Assigned task —
Only the lines from the start of the data through the line with "The image size is (694, 1568)." belong in the copy. Restate them word for word, minus the pictures.

Stored data —
*** Block opens ***
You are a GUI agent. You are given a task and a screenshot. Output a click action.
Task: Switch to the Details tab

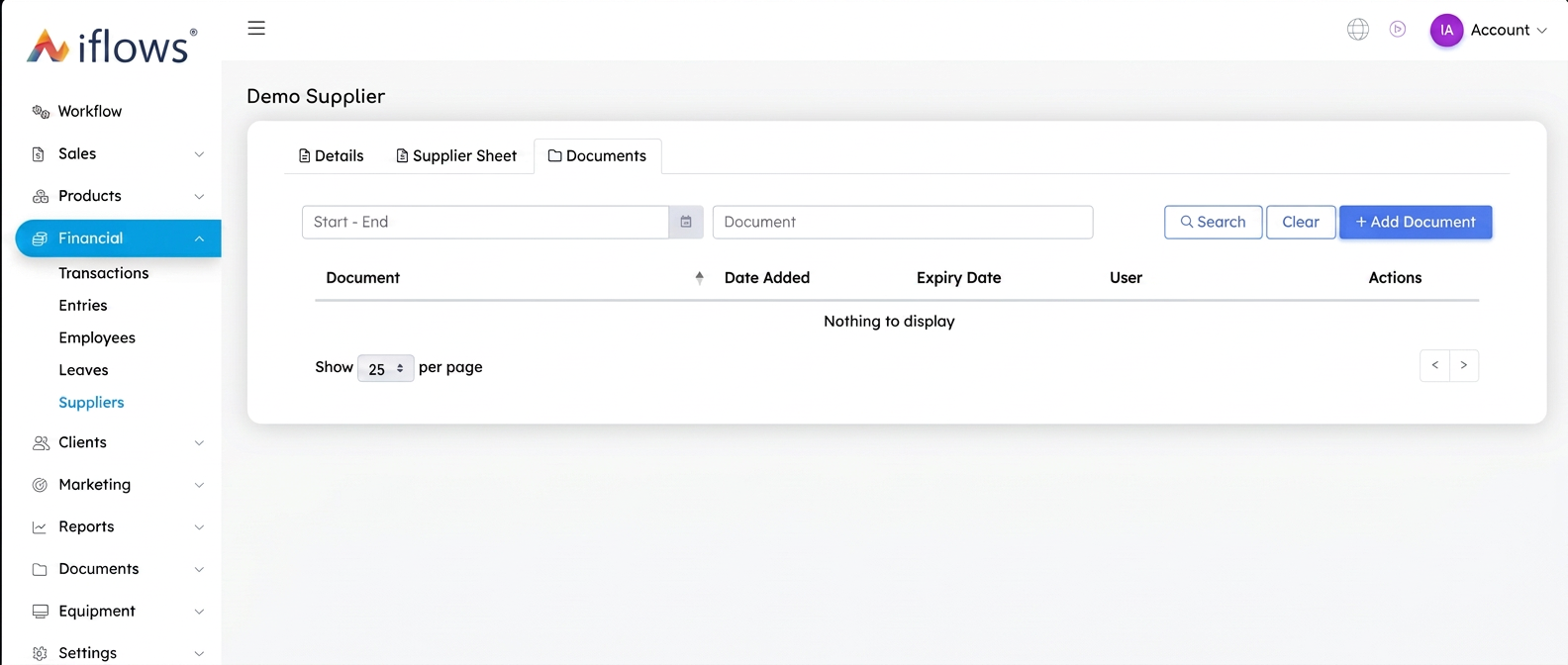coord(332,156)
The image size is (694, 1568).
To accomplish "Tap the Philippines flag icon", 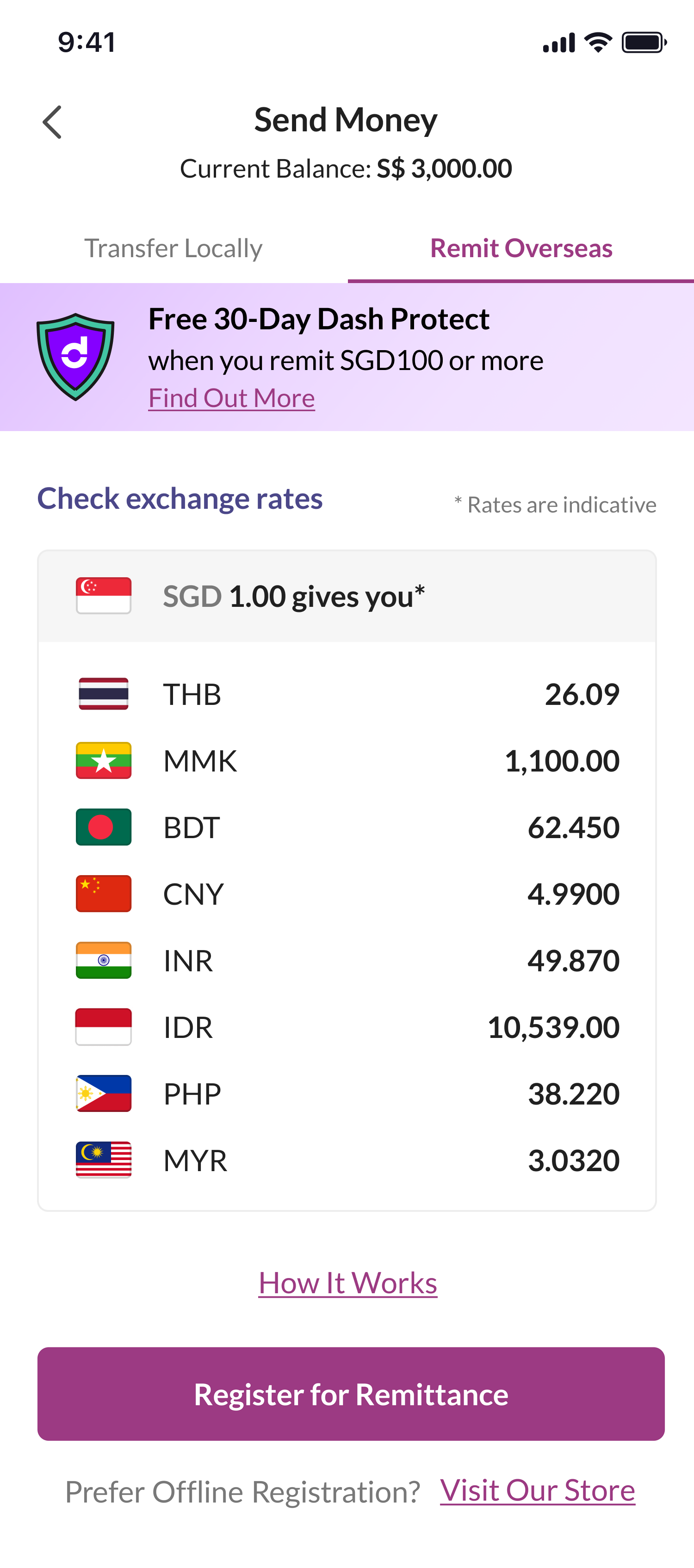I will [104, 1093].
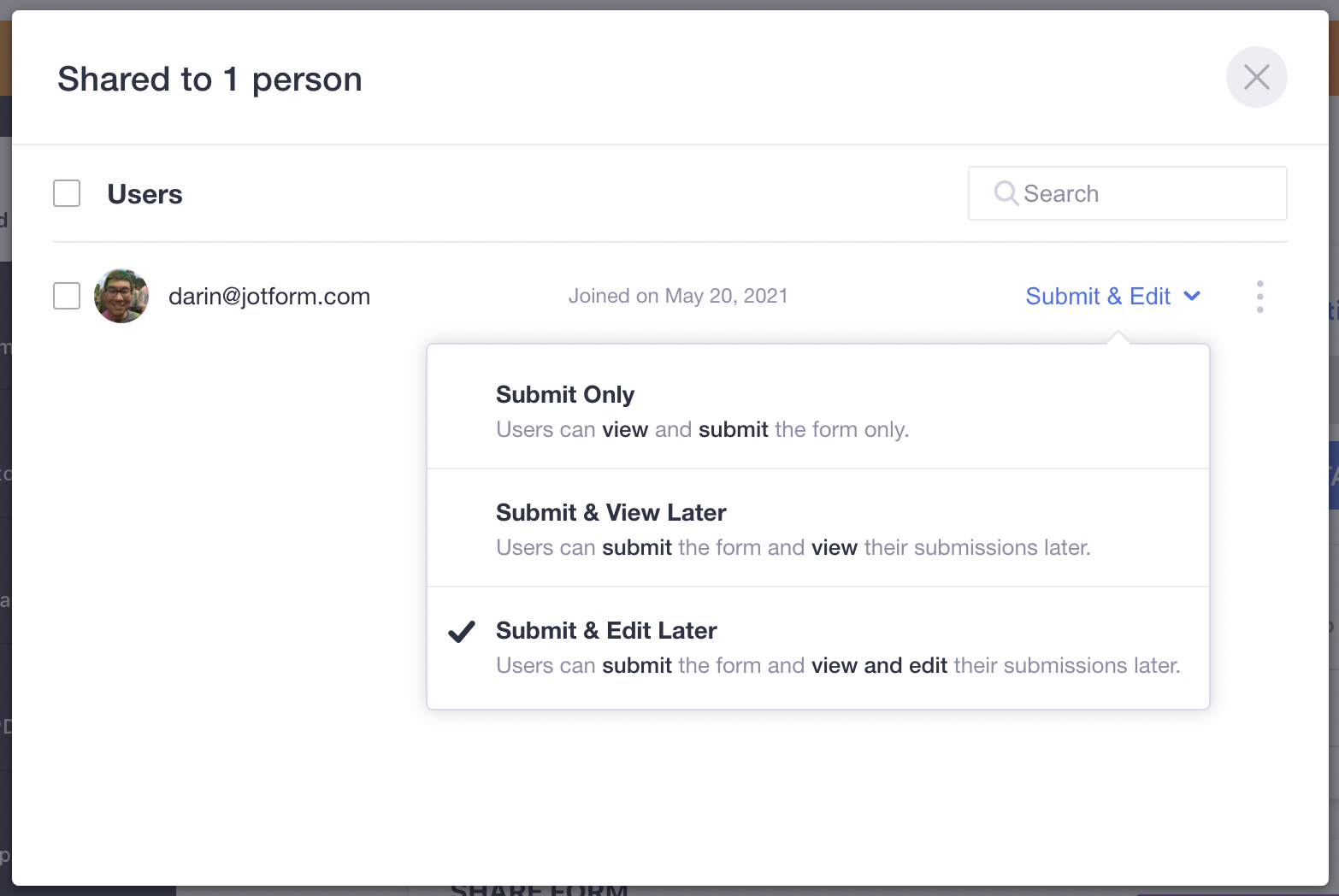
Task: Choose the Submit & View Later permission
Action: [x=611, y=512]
*** Block closes ***
Written response —
You are a GUI agent. You are given a task and a screenshot. Output a click action.
Task: Switch to the Details tab

coord(332,156)
The image size is (694, 1568).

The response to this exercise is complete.